>> start Input for this task

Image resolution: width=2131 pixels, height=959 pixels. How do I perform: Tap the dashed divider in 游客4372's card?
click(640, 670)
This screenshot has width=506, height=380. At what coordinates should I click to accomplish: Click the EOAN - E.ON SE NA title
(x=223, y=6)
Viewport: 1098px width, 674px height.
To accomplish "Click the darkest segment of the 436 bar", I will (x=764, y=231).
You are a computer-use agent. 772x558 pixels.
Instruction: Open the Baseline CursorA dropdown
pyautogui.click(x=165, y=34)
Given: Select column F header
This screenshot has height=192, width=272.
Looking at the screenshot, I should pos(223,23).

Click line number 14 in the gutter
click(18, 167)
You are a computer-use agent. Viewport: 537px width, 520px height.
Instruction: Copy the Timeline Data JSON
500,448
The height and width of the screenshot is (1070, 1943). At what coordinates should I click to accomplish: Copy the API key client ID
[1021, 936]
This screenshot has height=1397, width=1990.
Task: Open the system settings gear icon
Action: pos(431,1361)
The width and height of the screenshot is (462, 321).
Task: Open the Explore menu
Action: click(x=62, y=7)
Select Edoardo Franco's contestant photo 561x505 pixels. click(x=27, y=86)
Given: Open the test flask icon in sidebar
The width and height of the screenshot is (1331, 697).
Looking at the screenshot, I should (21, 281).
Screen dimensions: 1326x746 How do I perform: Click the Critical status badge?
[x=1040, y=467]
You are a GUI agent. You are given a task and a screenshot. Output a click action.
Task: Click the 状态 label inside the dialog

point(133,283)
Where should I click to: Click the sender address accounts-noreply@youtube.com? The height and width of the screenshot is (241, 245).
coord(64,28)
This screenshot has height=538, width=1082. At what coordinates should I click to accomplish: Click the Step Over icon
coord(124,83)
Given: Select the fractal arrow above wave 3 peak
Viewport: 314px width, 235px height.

>> end Input for this task

▸ **Aim of the exercise**: Could you rewrite the rows above as a JSON list of strings, one string per line, with the blank lines left out?

▸ **Full solution**:
[
  "Image resolution: width=2131 pixels, height=959 pixels. How do I perform: Tap the dashed divider in 游客4372's card?",
  "click(640, 670)",
  "This screenshot has width=506, height=380. At what coordinates should I click to accomplish: Click the EOAN - E.ON SE NA title",
  "(x=223, y=6)",
  "Viewport: 1098px width, 674px height.",
  "To accomplish \"Click the darkest segment of the 436 bar\", I will (x=764, y=231).",
  "You are a computer-use agent. 772x558 pixels.",
  "Instruction: Open the Baseline CursorA dropdown",
  "pyautogui.click(x=165, y=34)",
  "Given: Select column F header",
  "This screenshot has height=192, width=272.",
  "Looking at the screenshot, I should pos(223,23).",
  "Click line number 14 in the gutter",
  "click(18, 167)",
  "You are a computer-use agent. Viewport: 537px width, 520px height.",
  "Instruction: Copy the Timeline Data JSON",
  "500,448",
  "The height and width of the screenshot is (1070, 1943). At what coordinates should I click to accomplish: Copy the API key client ID",
  "[1021, 936]",
  "This screenshot has height=1397, width=1990.",
  "Task: Open the system settings gear icon",
  "Action: pos(431,1361)",
  "The width and height of the screenshot is (462, 321).",
  "Task: Open the Explore menu",
  "Action: click(x=62, y=7)",
  "Select Edoardo Franco's contestant photo 561x505 pixels. click(x=27, y=86)",
  "Given: Open the test flask icon in sidebar",
  "The width and height of the screenshot is (1331, 697).",
  "Looking at the screenshot, I should (21, 281).",
  "Screen dimensions: 1326x746 How do I perform: Click the Critical status badge?",
  "[x=1040, y=467]",
  "You are a GUI agent. You are given a task and a screenshot. Output a click action.",
  "Task: Click the 状态 label inside the dialog",
  "point(133,283)",
  "Where should I click to: Click the sender address accounts-noreply@youtube.com? The height and width of the screenshot is (241, 245).",
  "coord(64,28)",
  "This screenshot has height=538, width=1082. At what coordinates should I click to accomplish: Click the Step Over icon",
  "coord(124,83)",
  "Given: Select the fractal arrow above wave 3 peak",
  "Viewport: 314px width, 235px height."
]